Uruguay
- Full name: Club Sport Uruguay de Coronado
- Nicknames: Los Josefinos El Cuadro Lechero
- Founded: 3 January 1936; 90 years ago
- Ground: Estadio Municipal El Labrador, Coronado, Costa Rica
- Capacity: 2,500
- Chairman: Freddy Campos
- Manager: Marco Antonio Herrera
- League: Liga de Ascenso
- Apertura 2023: 3° - Group B
| Home colours | Away colours | Third colours |

= Club Sport Uruguay =

Costa Rican football club

C.S. Uruguay de Coronado is a Costa Rican football club that competes in the Costa Rican Segunda División.

==History==
Founded 3 January 1936, they were named after the first FIFA World Cup champions, Uruguay. They changed their first club colors, red and black like Alajuelense, to the yellow and black of Uruguayan giants Peñarol and made their Primera División debut in 1950. In 1961, they became runner-up to champions El Carmen, when the big clubs left the Federación Costarricense de Fútbol and founded their own ASOFUTBOL league and the title was contested between three clubs only: Carmen, Uruguay de Coronado and Gimnástica Española. However, the ASOFUTBOL teams returned to the league and only Uruguay retained their place in the top tier.
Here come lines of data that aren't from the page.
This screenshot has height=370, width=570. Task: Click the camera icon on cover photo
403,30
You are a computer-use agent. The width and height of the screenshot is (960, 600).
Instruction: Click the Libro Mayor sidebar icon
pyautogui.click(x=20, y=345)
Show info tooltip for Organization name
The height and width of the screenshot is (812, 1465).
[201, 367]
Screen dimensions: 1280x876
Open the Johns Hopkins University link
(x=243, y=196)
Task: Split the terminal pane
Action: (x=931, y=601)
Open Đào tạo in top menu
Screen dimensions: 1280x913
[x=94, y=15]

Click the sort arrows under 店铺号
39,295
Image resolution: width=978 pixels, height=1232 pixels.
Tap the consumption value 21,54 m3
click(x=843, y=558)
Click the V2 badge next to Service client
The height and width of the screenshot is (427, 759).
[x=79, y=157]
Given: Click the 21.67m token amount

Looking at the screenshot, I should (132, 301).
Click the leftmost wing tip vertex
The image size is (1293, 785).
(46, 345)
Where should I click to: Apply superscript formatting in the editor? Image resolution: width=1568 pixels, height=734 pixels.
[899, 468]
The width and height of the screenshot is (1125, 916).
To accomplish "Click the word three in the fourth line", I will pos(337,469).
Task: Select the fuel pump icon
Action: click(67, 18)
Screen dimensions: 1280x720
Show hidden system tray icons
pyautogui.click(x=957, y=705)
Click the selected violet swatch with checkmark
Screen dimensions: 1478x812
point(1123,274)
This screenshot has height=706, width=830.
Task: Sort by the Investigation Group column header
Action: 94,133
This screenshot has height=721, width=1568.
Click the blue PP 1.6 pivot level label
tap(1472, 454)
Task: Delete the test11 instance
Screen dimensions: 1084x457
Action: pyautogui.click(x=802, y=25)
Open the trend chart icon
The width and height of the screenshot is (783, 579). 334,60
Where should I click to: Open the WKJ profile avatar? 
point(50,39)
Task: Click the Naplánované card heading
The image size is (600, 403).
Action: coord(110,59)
In 1963, they surprisingly won the league with players like "Caballo" Otárola, "Camarón" Padilla, Luis Chacón, Carlos Luis "Piche" García and Rodrigo "Riguín" Sandoval.

They played in the Primera División from 1988 until relegation in 1992. Uruguay returned to the top flight in summer 2012.

== Stadium ==

Club Sport Uruguay plays its home games at the El Labrador Municipal Stadium, which bears that name in honor of San Isidro Labrador, Patron Saint of the Cantón of Vázquez de Coronado.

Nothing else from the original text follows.